— BEGIN —
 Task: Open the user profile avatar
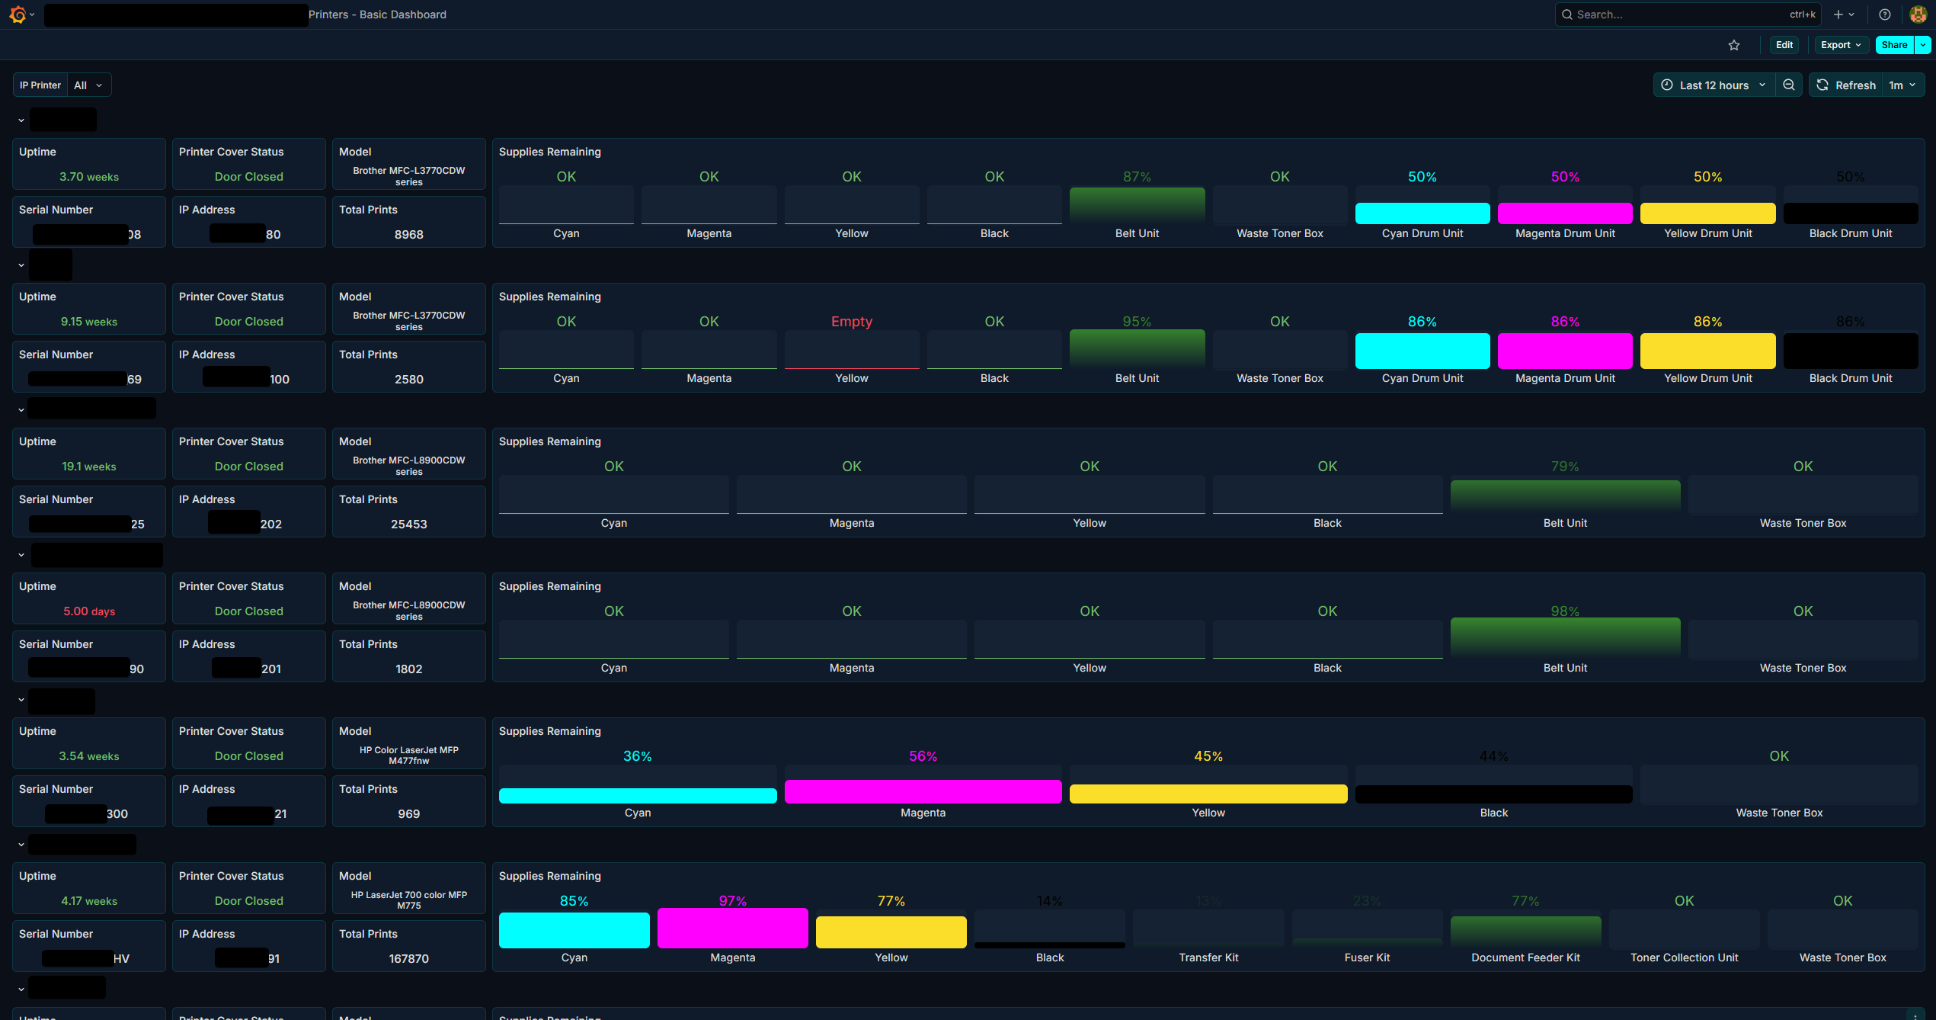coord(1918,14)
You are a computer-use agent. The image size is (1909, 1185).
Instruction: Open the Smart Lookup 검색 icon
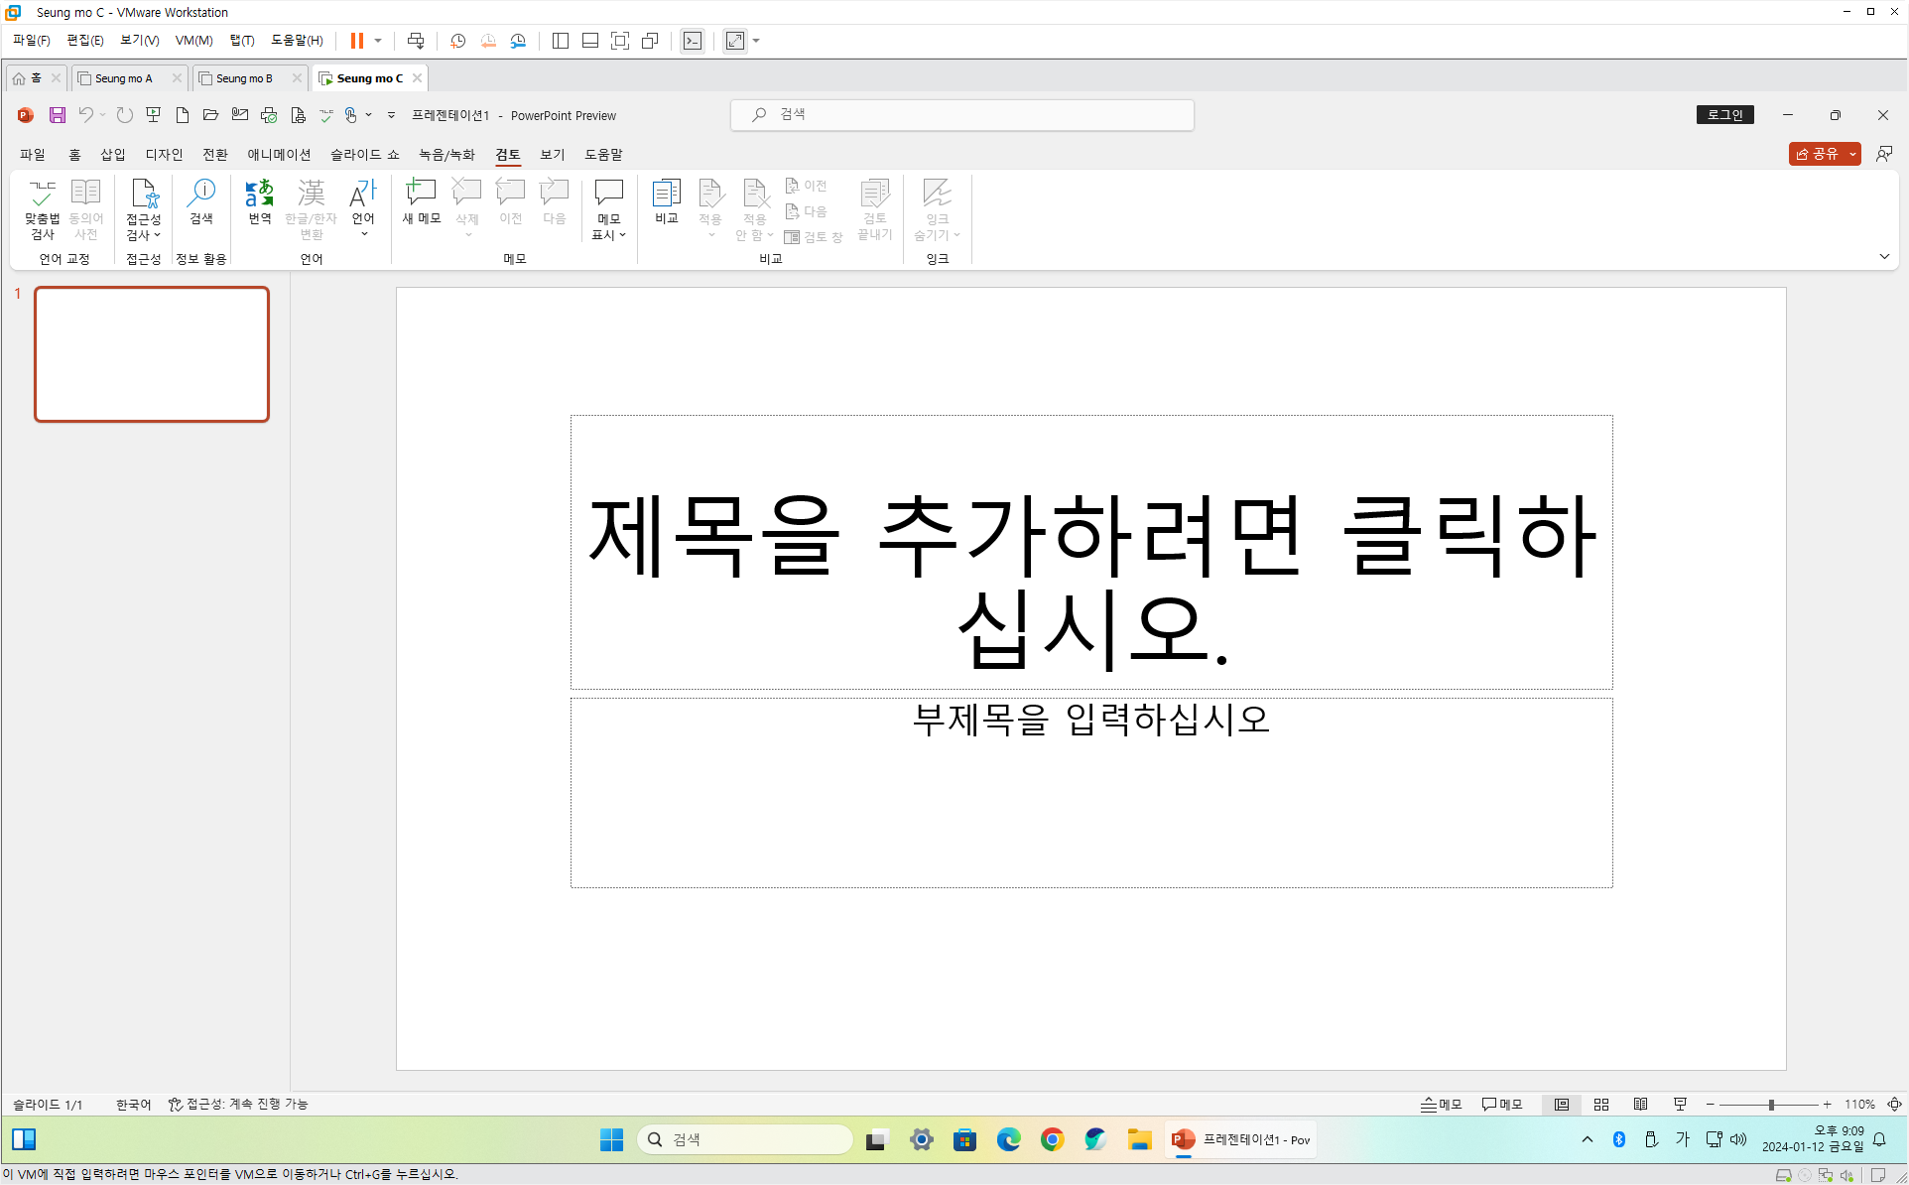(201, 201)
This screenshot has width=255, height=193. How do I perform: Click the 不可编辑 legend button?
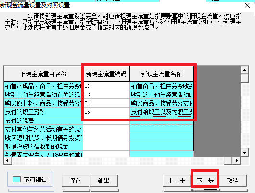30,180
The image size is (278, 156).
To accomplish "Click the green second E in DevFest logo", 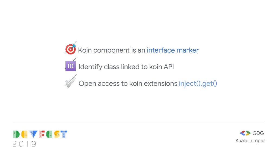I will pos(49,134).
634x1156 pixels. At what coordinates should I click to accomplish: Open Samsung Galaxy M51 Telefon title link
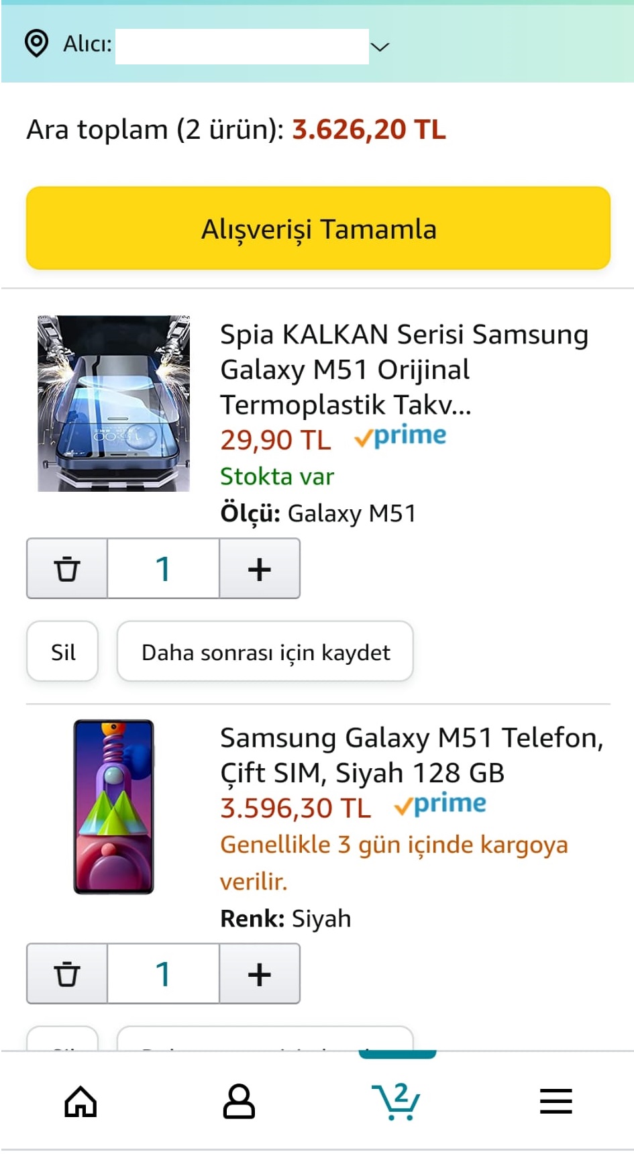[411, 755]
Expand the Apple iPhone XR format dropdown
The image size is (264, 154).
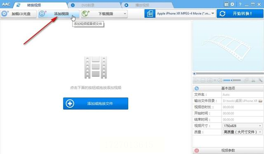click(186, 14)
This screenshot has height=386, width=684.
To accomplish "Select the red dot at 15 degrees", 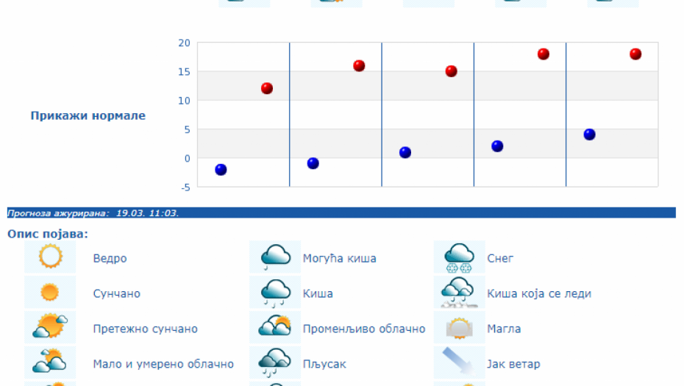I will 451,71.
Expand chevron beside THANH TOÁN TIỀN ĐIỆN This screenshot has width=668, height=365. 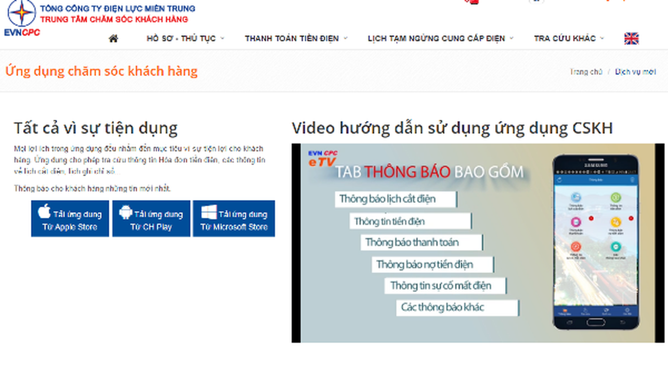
— END —
### [Problem to solve]
Collect each line of the listing above that contains the string "size".

### [Answer below]
You are a computer-use agent. The image size is (1909, 1185).
The image size is (278, 156).
The image size is (264, 154).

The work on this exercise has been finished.